A Dataset for Audio-Visual Reasoning through
Structured Scripts and Evidence Chains
1Nanjing University 2CASIA
* Corresponding author
Motivation
Existing pipelines often split videos into short clips, caption audio and vision separately, and generate QA directly from long descriptions.
While highly scalable, this paradigm weakens the deep temporal connections and multimodal interactions that complex audio-visual comprehension demands, leading to three major problems:
Sound-source associations break.
Entity references drift across clips.
QA is often limited to local events.
Use the main entity list as a global prior to integrate fragmented audio-visual information into a coherent, structured script.

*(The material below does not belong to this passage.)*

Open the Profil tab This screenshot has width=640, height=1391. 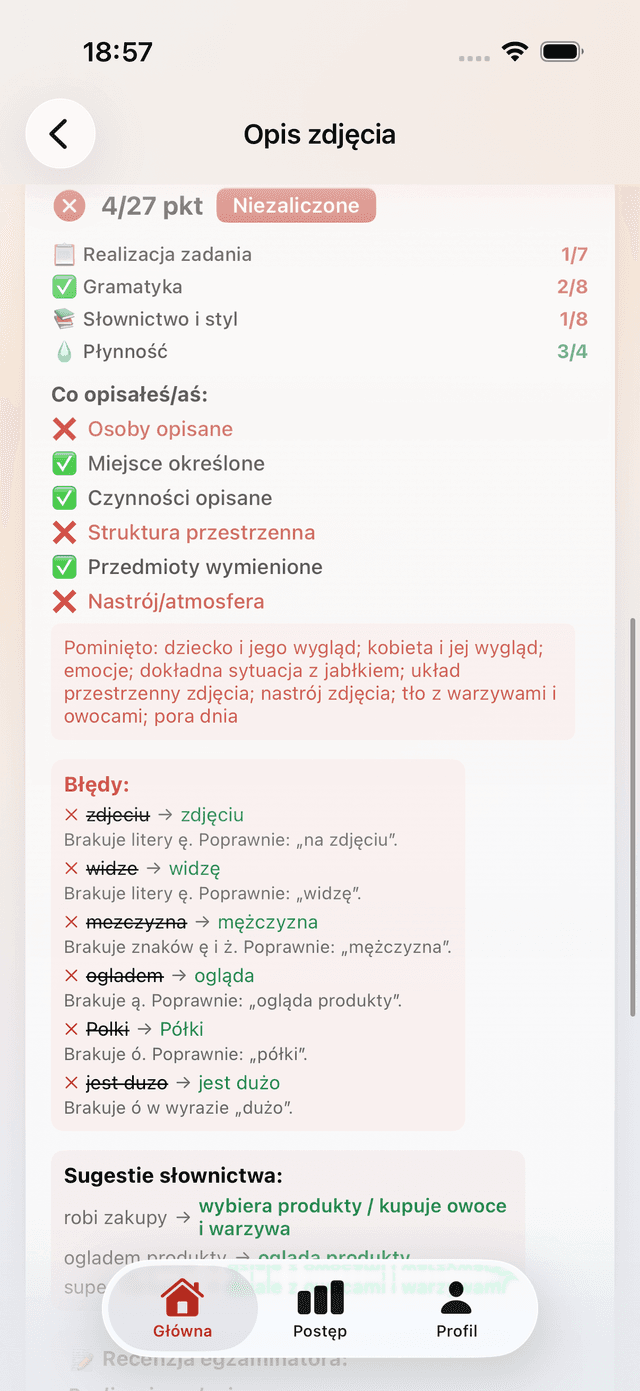(457, 1311)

Instead of directly generating QA from the long description, the model is first asked to mine the audio-visual cues.
OmniVideo-100K
Method
The pipeline formalizes the raw video into a structured text representation, enabling LLMs to mine evidence chains before QA synthesis.
Script: a summary, a main entity list, and structured segment-wise descriptions that integrate speech, sounds, and visual information.

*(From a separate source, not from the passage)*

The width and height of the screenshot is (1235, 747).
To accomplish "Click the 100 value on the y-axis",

Use consistent identifiers (orange and green text) from the main entity list to ensure coherence across clips and associate speech with visual entities.
Mine cross-segment and cross-modal clues from the script.

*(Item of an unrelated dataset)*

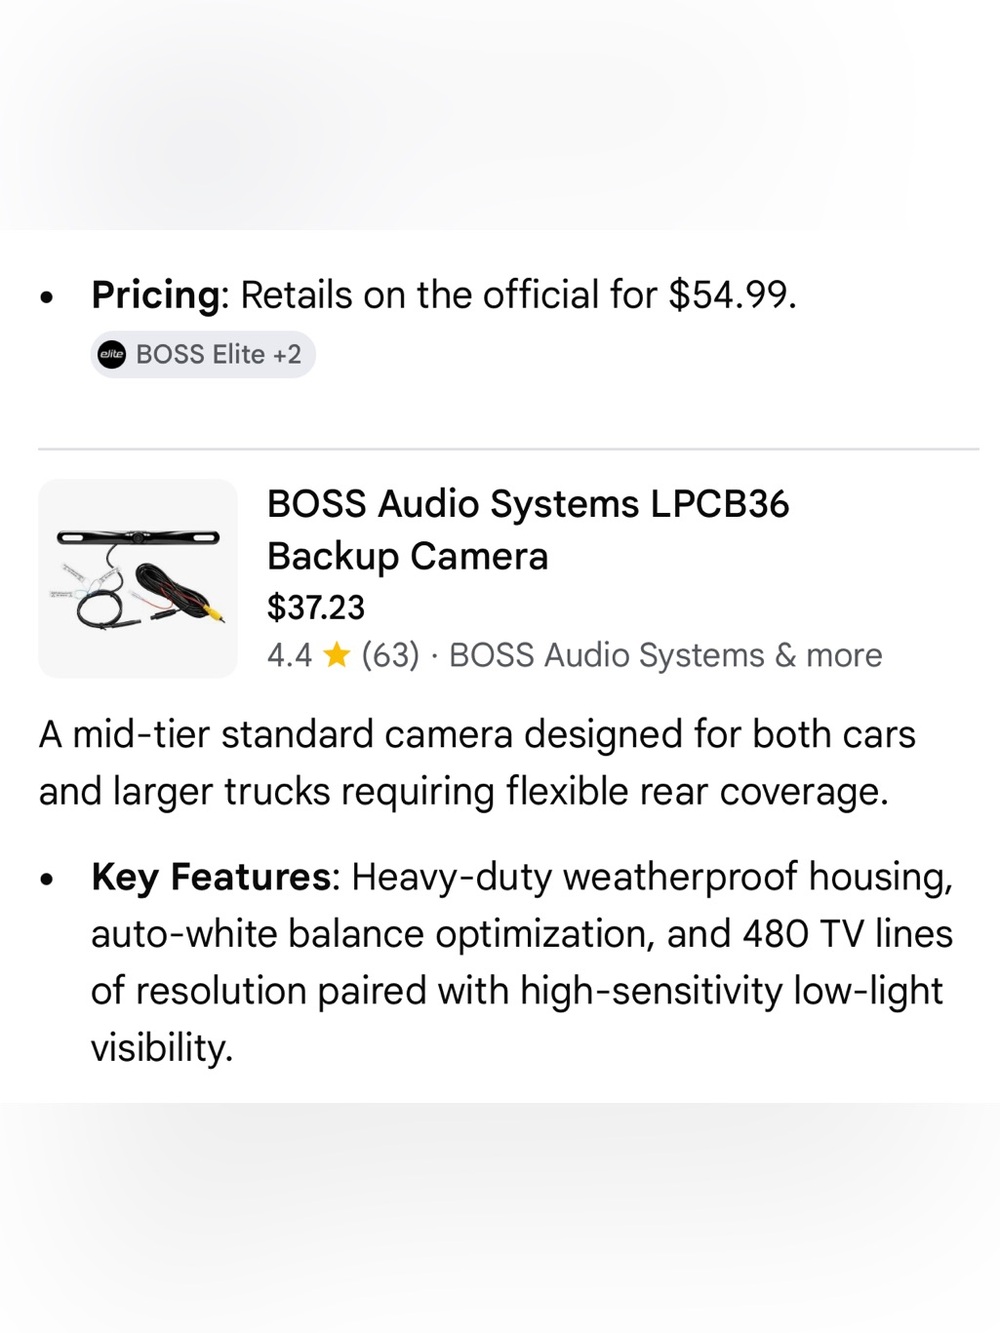Image resolution: width=1000 pixels, height=1333 pixels.
Task: Click the $37.23 product price
Action: [x=316, y=607]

Produce QA pairs based on the clues and relevant segments.
Why is Brunette Girl happy with her blind box?
Earlier [03:34 - 03:44], another person is shown holding a Pop Mart doll that carries a red soda can. Later [07:17 - 07:31], the scene shows the Brunette Girl holding her own newly unboxed doll, which carries a brown soda bottle labeled Coca-Cola.
At [03:34 - 03:39], upon seeing another doll being shown, Brunette Girl expresses her expectation: "I hope I get one with a coke bottle instead of a can though." Later, at [07:17 - 07:25], she opens her own blind box and happily exclaims: "I love it."
It is holding a bottle instead of a can.
Dataset
OmniVideo-100K provides automatically generated instruction-tuning samples; OmniVideo-Test features manually verified test samples.
Focuse on perceiving and synchronizing audio and vision along the timeline.
| Fine-Grained Perception | Perceive synchronized cross-modal details from given unimodal cues. |
| Scene Transformation Detection | Identify synchronized visual shifts using audio cues. |
Emphasize semantic analysis, linking cross-modal information to grasp narratives.
| Context Understanding | Identify semantic associations between audio and visual elements. |
| Comparison | Compare target states or attributes across different timestamps. |
| Sentiment Analysis | Analyze character inner states via audio-visual cues. |
| Event Sequence Ordering | Restore the correct temporal order of jumbled events. |
| Summarization | Generate an audio-visual summary for specific events. |
Advanced cognitive abilities requiring logical deduction and abstract thinking.
| Causal Reasoning | Infer underlying causes of specific events. |
| Future Prediction | Predict upcoming plot developments from current content. |
| Hypothetical Reasoning | Propose what-if scenarios to reinterpret video content. |
Video category distribution across diverse real-world domains.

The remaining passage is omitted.